Graphic design history
‘I Don’t Know Where I’m Going But I Want To Be There: The Expanding Field of Graphic Design 1900-2020,’ shouts the monochrome typographic cover of a new book in the discipline.
Exploring progression of what it considered to be a ‘craft-based and highly cultural’ industry until the 1990s, the book – produced by Dutch publisher BIS – looks at global examples of what it sees in the 21st century as a ‘highly cultural democratised discipline at the centre of arts and media.’
We do get quite a few graphics books and some seem quite muddled but there is order here, which is welcome, with strong and plentiful examples.
The full page Jack Kerouac, On The Road quotes interspersed through the introductory section – presumably to suggest lineage and transition – are a bit much though, and slightly incongruous to one of the main points made by author Mieke Gerritzen.

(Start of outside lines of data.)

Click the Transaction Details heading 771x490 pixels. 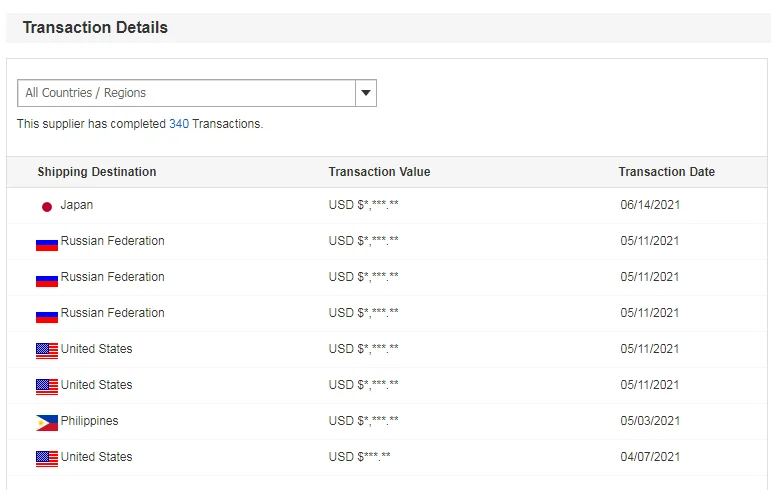click(x=95, y=28)
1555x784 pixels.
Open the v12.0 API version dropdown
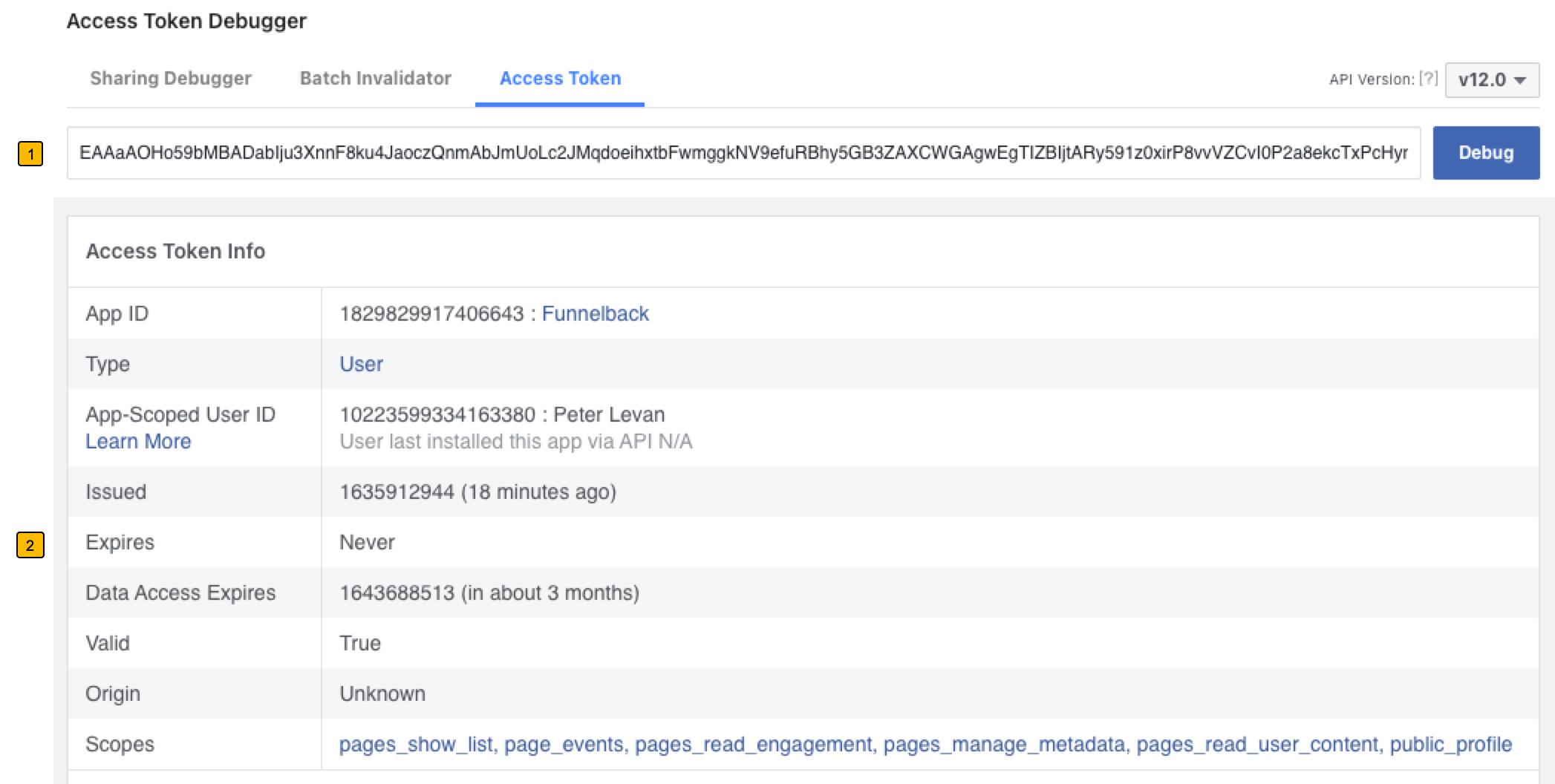point(1491,80)
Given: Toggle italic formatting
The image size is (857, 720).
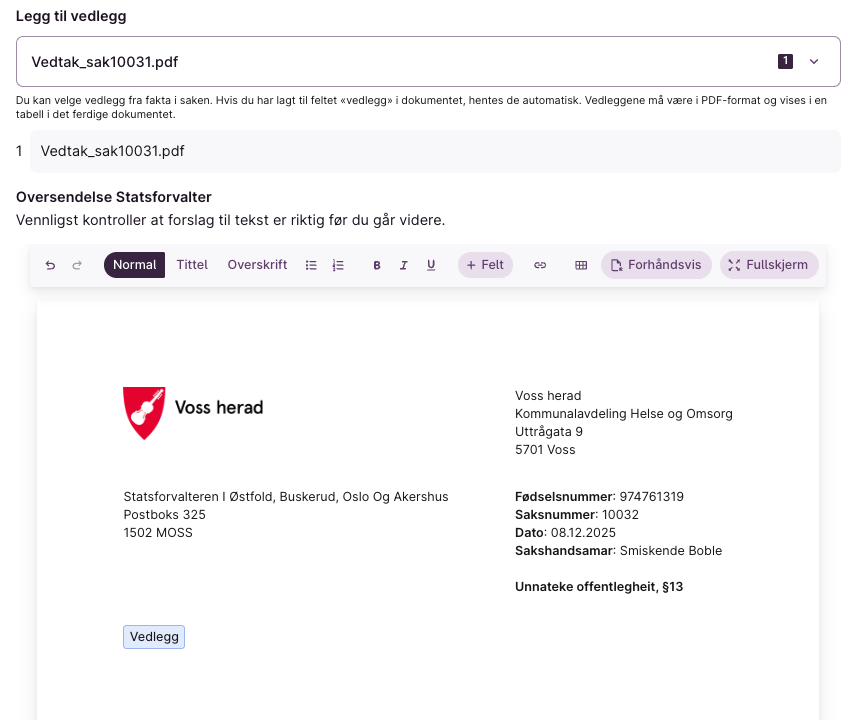Looking at the screenshot, I should (404, 265).
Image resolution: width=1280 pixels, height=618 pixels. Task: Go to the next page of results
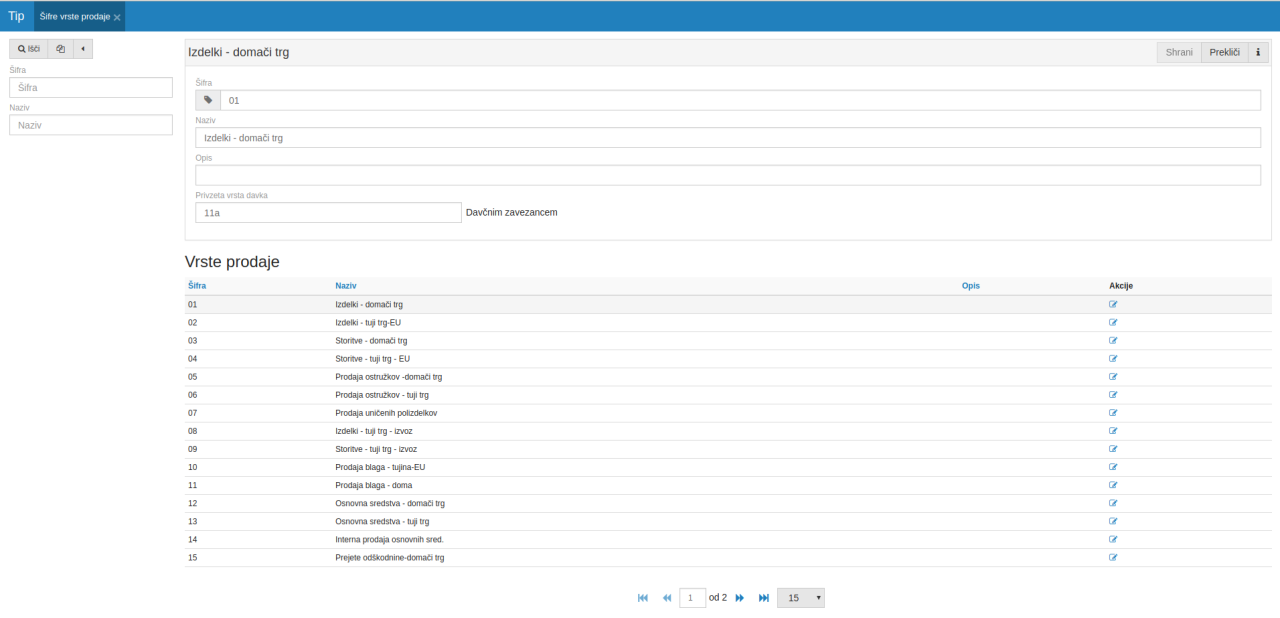740,598
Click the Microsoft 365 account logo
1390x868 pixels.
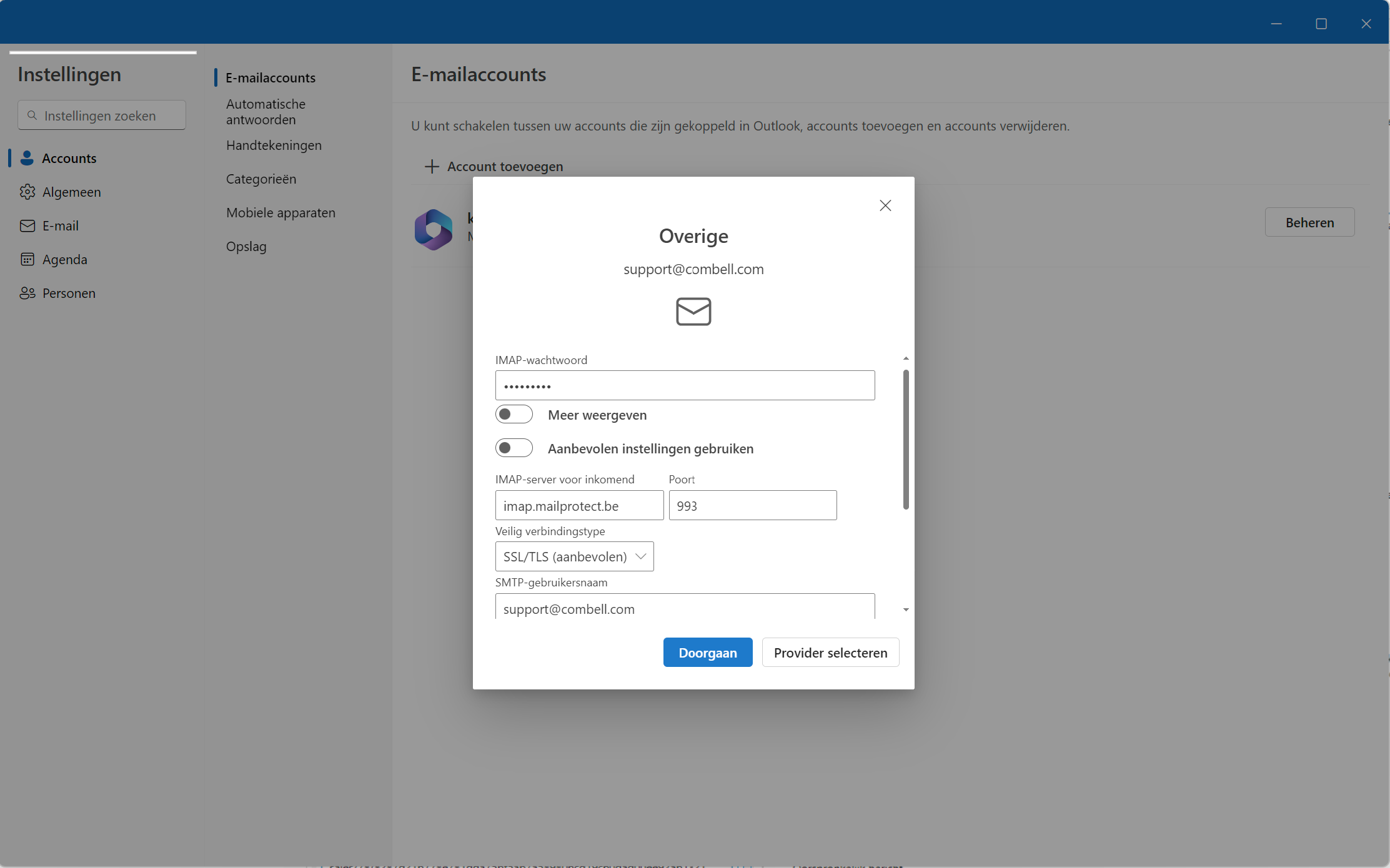coord(434,229)
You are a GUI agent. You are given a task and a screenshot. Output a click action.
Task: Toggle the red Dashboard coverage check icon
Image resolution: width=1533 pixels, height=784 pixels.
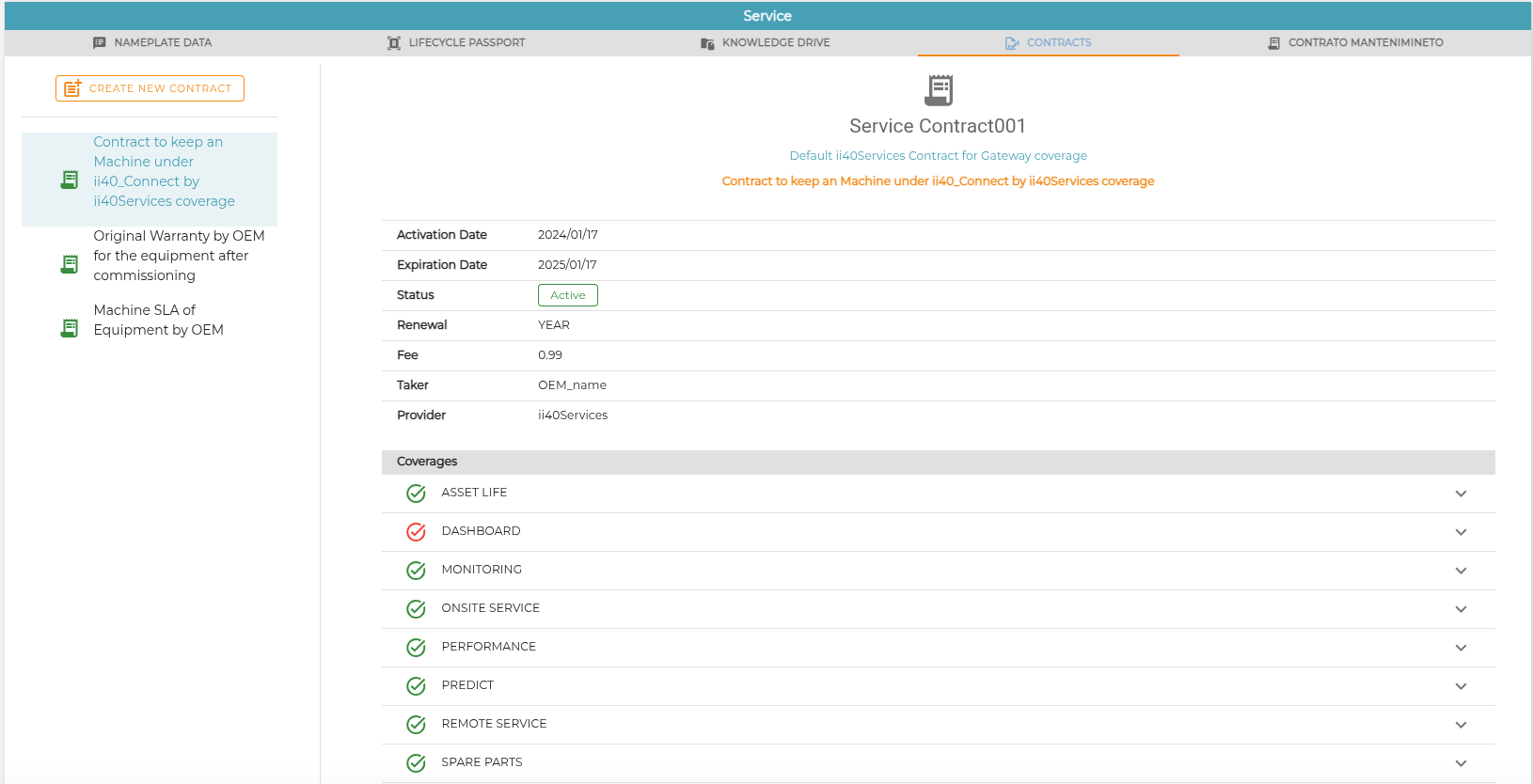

‘The new generation of professional artists and designers has grown up with internet, mobile telephones and virtual worlds. Today’s professionals create their own context and do not, by definition, aspire to connect with the established cultural elite such as museums,’ writes Gerritzen.
Gerritzen – also director of the Graphic Design Museum in Breda – is credited as initiator of the book which includes contributions from designer and writer Sophie Krier, Julian Bittiner designer and design writer who asks ‘Does money manipulate design?’, and Annelys de Vet who looks at ‘New Designers Application for 2010-2020.’
An accompanying exhibition at the Design Museum in Breda runs until 29 May.